§ WHAT IS EXPECTED:
Output as a numbered list the part of the listing that opens with the line containing "Click the Oct date marker on time axis" and closes with the line containing "tap(943, 666)", skipping any blank lines. Leave the pictures out of your answer.

§ STORED RECORDS:

::::::::::

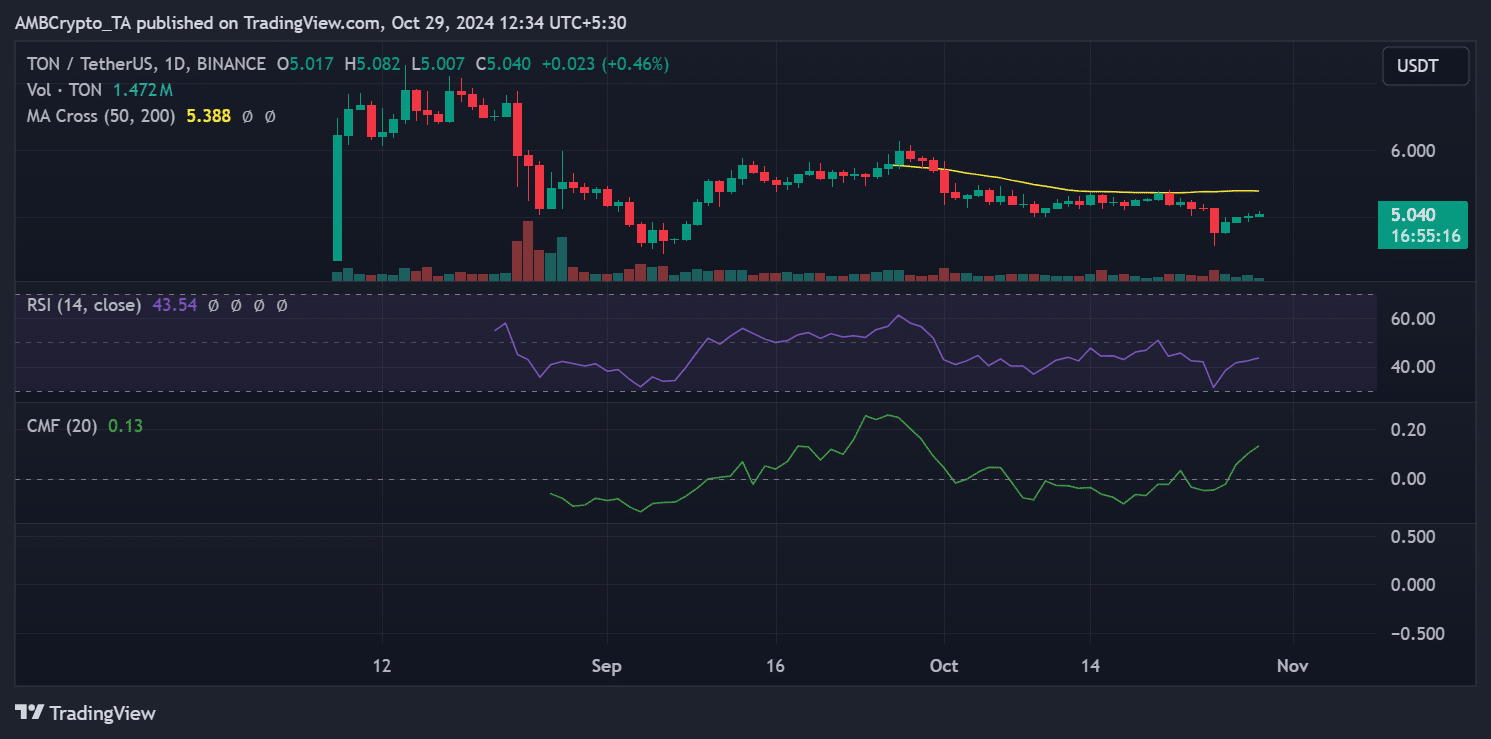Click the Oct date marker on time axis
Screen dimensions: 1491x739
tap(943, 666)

::::::::::

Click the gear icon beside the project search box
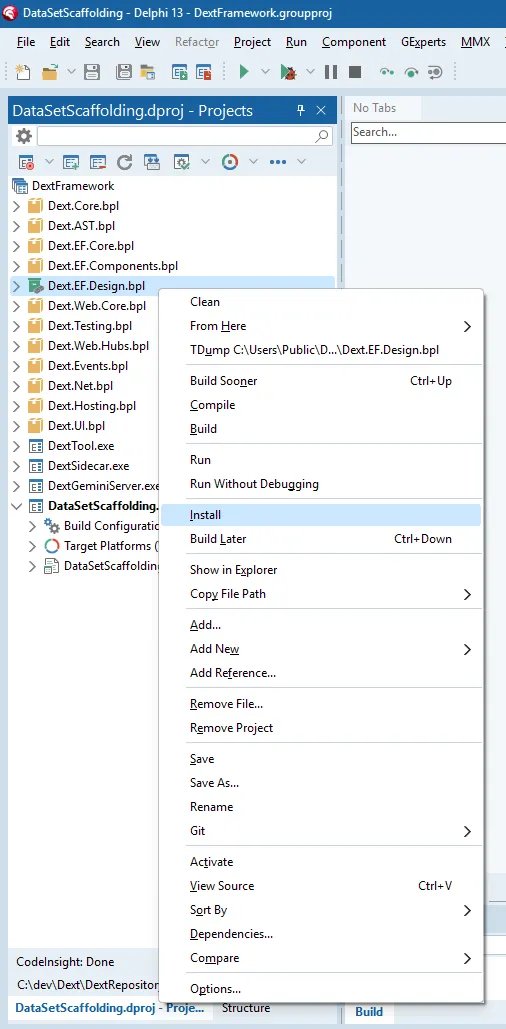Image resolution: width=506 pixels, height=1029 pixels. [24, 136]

::::::::::

§ FINISHED TASK:
1. Click the Oct date marker on time axis
2. Screen dimensions: 1491x739
3. tap(943, 666)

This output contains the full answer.